» Task directions
In the records below, begin at the line that has "Click the vertical" and stop after the line that has "This screenshot has width=1160, height=924."; quote those lines verbatim and nothing more.

[Records provided Boundary: Start]

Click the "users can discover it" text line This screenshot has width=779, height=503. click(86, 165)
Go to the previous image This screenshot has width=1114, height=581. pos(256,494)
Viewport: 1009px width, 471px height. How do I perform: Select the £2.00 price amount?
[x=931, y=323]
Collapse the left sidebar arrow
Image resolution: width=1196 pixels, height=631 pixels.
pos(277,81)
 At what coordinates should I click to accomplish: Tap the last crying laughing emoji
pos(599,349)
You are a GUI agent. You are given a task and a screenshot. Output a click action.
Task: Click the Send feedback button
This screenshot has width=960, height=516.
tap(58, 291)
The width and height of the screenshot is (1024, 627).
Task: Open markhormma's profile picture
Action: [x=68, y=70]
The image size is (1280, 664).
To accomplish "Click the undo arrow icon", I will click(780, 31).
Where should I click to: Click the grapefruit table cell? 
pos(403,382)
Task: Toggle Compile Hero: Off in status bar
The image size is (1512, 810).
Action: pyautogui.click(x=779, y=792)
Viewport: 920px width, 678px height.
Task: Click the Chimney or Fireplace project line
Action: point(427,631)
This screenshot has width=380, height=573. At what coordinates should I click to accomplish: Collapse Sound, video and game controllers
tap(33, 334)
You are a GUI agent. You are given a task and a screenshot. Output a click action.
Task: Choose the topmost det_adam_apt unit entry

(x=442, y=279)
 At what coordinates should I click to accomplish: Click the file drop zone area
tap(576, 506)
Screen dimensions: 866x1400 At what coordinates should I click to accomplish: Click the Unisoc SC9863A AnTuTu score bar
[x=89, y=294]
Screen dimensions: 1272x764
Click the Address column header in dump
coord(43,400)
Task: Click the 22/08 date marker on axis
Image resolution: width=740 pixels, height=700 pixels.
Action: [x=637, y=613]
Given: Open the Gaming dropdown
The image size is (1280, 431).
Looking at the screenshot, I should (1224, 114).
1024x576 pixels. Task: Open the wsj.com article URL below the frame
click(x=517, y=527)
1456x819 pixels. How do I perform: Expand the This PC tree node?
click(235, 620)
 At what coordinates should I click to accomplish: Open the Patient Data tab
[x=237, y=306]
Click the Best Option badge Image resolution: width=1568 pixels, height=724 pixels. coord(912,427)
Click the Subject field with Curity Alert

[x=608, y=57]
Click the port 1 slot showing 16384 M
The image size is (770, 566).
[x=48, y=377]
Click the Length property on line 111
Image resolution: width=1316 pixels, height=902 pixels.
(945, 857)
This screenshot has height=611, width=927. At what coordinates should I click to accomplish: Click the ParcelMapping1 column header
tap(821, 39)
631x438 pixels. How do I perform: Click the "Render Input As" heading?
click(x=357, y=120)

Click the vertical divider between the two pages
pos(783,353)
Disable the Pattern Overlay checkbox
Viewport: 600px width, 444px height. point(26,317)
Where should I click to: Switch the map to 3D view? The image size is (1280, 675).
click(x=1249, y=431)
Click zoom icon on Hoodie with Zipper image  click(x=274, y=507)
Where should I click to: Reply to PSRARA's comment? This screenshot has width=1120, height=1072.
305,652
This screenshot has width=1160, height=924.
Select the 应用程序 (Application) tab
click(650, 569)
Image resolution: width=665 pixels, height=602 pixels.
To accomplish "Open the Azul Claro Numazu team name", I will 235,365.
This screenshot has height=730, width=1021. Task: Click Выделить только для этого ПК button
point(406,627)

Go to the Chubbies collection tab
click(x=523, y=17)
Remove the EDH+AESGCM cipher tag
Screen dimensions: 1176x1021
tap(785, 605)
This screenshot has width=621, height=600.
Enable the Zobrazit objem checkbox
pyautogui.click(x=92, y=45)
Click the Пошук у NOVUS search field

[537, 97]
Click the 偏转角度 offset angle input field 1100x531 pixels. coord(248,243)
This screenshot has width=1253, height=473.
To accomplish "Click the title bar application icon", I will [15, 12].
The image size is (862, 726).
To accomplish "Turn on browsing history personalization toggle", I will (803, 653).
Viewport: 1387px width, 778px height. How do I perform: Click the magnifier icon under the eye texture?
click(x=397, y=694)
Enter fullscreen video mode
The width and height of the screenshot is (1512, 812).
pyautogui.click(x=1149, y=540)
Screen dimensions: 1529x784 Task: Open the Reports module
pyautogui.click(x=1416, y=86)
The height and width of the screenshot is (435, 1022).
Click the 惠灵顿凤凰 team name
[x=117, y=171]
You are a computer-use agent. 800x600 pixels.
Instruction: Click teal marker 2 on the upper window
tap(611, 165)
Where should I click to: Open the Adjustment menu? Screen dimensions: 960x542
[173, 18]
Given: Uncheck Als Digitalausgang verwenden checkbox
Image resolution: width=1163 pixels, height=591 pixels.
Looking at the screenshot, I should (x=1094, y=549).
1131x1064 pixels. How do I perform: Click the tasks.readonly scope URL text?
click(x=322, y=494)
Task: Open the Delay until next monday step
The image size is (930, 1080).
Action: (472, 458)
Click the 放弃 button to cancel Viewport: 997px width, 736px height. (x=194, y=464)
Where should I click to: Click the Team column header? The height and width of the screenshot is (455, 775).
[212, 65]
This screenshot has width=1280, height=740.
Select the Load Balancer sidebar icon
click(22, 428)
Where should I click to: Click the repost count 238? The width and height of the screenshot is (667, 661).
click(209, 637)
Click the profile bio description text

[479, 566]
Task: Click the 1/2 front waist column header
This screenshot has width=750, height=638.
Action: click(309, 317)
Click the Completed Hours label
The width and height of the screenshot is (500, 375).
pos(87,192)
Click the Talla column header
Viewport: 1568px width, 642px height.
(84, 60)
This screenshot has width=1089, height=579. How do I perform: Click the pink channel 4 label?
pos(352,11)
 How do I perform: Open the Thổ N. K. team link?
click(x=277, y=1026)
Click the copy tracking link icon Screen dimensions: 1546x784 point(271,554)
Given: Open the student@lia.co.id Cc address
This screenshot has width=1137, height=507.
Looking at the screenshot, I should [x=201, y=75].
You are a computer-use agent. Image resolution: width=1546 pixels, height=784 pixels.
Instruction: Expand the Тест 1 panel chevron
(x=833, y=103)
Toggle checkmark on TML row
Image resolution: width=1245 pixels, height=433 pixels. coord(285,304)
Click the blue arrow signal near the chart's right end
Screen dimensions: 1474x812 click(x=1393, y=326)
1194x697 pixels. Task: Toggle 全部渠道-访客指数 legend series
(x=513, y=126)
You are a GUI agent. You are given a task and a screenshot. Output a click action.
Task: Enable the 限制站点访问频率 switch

[Records provided Boundary: End]

» Your response
Click the vertical divider between the two pages
pos(783,353)
Disable the Pattern Overlay checkbox
Viewport: 600px width, 444px height. point(26,317)
Where should I click to: Switch the map to 3D view? The image size is (1280, 675).
click(x=1249, y=431)
Click zoom icon on Hoodie with Zipper image  click(x=274, y=507)
Where should I click to: Reply to PSRARA's comment? This screenshot has width=1120, height=1072.
305,652
This screenshot has width=1160, height=924.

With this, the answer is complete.